緑膿菌をカバーするβラクタム系抗菌薬単剤治療を第1選択とします(以下)。この中でどれがより優れているかに関しては結論はなく、各施設での耐性菌の検出やアンチバイオグラムなどを参考に選択するのが良いと思います。
・セフェム系:セフェピム CFPM
・ペニシリン系:ピペラシリン・タゾバクタム PIPC/TAZ
・カルバペネム系:メロペネム MEPM 過去にESBL産生菌が検出されている場合
*セフタジジムはGPCに弱く基本使用しない。アミノグリコシド単剤も耐性をとられる問題で基本使用しない。
*ショック、緑膿菌感染の可能性が高い、多剤耐性菌のリスクが高い場合はアミノグリコシドもしくはキノロン系抗菌薬を上記抗菌薬に併用検討。

2:バンコマイシンの併用に関して

・初期治療でルーチンでのバンコマイシン併用は推奨されていません
バンコマイシンを併用する場合ショック(血行動態不安定)、カテーテル関連血流感染症、皮膚軟部組織感染症、肺炎、もしくはGPC検出、MRSA保菌者

3:真菌感染症を疑う場合

・初期治療でのルーチンでの抗真菌薬使用は必要ありません
・治療開始から4-7日以上発熱が持続(もしくは再発)+好中球減少期間が7日間を超えることが予想される場合は抗真菌薬の経験的治療を考慮
・経験的抗真菌薬治療でどの抗真菌薬を推奨するか?に関しては決まったものはありません。以下の抗真菌薬選択は個人的な考えです。
・カテーテル関連血流感染症を疑う場合はカンジダを考慮しミカファンギン開始を検討する。
・アスペルギルス感染症はβDglucan、ガラクトマンナン抗原、胸部副鼻腔CT検査、BALなどを総合的に判断し、経験的治療をボリコナゾールで開始。

治療効果判定

・抗菌薬治療による解熱は通常よりも時間がかかり、固形腫瘍患者で2日、血液腫瘍患者で~5日程度かかるとされています。
・このため解熱しないだけでは抗菌薬変更の理由にはならず、全身状態など発熱以外の臨床情報と培養結果に基づいて薬剤変更を考慮するべきです。

・抗菌薬治療期間は以下の通りに設定します。

・感染臓器と微生物学的診断がされた感染症:好中球数500 /μL以上+一般的な同感染症・微生物に対する治療期間
・感染臓器・微生物が不明の場合:解熱後2日以上好中球数500 /μL以上になれば抗菌薬中止可能。
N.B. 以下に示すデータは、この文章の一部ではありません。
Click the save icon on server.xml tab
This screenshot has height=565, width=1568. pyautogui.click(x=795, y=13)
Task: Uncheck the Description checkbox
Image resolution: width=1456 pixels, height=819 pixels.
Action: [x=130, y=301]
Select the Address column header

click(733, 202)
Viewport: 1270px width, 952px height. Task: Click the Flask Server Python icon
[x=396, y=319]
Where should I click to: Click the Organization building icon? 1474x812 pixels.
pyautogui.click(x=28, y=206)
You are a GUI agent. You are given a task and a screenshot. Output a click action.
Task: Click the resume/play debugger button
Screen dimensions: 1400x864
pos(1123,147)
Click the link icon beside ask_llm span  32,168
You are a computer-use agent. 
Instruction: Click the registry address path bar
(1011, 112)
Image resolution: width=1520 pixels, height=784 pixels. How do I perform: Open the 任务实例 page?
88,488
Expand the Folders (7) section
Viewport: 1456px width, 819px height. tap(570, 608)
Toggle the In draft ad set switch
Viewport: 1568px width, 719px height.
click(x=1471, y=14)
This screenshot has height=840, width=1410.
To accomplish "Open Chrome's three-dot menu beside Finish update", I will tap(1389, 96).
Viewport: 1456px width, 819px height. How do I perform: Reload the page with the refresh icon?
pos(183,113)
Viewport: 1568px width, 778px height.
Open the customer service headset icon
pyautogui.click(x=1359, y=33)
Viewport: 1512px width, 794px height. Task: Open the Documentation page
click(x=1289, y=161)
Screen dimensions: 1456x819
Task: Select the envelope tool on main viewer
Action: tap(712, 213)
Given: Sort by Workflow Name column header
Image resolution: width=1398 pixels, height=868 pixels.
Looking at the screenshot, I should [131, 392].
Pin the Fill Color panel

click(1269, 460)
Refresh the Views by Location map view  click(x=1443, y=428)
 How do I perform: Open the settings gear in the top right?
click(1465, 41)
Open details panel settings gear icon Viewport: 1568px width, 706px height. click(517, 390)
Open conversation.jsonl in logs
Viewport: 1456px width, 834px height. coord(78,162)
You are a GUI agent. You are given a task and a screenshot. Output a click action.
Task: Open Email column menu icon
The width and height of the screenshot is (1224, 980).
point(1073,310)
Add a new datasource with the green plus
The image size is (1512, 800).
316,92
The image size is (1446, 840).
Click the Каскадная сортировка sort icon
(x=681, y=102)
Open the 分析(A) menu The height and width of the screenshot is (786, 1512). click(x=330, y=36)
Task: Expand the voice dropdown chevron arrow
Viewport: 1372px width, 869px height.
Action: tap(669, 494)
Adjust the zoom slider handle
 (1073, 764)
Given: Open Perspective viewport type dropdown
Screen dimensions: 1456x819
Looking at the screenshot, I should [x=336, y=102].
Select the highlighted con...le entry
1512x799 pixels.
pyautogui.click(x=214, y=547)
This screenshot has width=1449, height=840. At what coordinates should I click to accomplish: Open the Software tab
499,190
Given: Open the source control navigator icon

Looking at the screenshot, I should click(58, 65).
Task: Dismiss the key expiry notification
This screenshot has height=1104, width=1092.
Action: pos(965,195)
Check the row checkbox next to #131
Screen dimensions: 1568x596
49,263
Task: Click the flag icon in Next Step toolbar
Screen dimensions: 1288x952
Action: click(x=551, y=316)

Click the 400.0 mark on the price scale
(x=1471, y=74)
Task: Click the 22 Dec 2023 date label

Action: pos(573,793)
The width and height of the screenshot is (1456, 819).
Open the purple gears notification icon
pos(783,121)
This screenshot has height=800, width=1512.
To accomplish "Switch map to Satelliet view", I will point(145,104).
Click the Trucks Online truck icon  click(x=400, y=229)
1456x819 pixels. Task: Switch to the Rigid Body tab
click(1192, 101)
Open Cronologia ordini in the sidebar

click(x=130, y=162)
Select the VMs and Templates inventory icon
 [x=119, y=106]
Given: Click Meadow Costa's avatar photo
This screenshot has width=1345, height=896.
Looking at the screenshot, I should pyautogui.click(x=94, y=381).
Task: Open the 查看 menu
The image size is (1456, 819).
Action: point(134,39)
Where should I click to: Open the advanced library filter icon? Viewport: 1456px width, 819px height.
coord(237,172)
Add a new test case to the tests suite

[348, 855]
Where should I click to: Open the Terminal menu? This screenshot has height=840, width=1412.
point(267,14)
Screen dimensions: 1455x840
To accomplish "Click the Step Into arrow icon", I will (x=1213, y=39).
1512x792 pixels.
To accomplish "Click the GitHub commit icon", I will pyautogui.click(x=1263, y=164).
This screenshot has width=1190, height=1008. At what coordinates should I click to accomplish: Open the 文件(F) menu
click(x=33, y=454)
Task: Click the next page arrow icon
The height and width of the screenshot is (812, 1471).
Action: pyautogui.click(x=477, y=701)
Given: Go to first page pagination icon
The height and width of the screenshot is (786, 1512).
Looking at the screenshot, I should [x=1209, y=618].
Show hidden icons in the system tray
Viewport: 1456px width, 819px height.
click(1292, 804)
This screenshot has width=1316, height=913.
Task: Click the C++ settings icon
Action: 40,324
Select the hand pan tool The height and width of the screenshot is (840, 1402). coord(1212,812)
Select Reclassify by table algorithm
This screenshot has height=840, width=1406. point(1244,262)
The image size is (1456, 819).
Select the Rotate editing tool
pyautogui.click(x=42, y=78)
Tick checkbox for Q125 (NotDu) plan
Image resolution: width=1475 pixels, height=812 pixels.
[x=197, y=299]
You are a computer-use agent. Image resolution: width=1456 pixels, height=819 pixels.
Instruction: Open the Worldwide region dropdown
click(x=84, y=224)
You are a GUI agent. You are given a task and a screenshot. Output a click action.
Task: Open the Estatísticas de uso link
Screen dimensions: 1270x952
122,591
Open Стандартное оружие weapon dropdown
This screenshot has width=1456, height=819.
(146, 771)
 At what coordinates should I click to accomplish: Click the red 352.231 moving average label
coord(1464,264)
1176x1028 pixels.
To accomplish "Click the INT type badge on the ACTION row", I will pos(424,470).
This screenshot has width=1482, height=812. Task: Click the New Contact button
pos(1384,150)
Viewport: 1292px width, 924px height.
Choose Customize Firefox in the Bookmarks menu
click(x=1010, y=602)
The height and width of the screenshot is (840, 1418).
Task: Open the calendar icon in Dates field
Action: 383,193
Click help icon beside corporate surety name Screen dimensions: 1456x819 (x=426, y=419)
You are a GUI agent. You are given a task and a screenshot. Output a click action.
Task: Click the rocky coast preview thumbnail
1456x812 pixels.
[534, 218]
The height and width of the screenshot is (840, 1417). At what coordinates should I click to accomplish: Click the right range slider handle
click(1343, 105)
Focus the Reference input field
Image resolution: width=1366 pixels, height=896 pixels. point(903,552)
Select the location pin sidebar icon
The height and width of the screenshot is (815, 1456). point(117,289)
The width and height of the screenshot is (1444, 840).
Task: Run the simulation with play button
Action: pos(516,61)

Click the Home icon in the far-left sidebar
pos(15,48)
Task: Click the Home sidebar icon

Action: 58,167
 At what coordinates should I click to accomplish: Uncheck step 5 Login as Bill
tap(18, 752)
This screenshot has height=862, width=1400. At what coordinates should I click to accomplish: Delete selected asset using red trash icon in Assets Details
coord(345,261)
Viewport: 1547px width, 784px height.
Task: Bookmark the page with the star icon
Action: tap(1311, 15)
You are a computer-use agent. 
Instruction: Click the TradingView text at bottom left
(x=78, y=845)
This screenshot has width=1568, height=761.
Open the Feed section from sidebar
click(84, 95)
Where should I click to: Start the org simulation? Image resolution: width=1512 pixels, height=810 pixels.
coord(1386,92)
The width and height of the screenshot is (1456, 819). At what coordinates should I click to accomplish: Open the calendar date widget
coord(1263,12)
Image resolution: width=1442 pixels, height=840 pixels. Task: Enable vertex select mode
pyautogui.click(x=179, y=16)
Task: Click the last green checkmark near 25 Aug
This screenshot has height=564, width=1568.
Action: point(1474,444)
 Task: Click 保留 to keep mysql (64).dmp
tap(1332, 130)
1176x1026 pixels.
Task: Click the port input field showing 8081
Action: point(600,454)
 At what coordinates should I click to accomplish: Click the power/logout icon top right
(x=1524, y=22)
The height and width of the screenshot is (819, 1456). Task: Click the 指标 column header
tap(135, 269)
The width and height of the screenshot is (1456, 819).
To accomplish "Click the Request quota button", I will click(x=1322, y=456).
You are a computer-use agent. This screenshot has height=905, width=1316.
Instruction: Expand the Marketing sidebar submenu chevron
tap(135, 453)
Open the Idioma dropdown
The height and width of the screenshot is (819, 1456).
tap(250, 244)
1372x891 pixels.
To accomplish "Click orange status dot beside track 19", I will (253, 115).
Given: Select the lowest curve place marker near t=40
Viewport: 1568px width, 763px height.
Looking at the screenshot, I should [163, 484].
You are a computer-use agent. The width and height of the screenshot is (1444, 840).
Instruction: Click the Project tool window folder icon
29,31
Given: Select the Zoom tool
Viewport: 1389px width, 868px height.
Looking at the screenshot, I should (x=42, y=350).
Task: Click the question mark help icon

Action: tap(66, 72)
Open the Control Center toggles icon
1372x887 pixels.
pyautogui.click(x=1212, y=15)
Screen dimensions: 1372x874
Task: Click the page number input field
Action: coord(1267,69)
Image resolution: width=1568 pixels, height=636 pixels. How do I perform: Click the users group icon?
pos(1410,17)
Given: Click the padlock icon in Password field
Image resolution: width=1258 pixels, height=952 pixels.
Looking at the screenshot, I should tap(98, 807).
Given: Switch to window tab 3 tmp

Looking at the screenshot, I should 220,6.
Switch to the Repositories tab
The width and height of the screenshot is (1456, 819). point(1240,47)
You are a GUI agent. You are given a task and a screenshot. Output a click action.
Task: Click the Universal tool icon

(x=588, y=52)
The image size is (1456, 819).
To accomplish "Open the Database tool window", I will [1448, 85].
以上発熱性好中球減少に関してまとめました。発熱性好中球減少に関して和書で記載があるものをいくつか見てみましたが、そのほとんどがこのIDSAのガイドラインの内容をそのまま引用しているものでした。なので一度きちんと勉強されたい方は直接こちらの文献を読まれた方が急がば回れで速いかもしれません。

参考文献:”Clinical Practice Guideline for the Use of Antimicrobial Agents in Neutropenic Patients with Cancer: 2010 Update by the Infectious Diseases Society of America” Clinical Infectious Diseases 2011;52(4):e56–e93。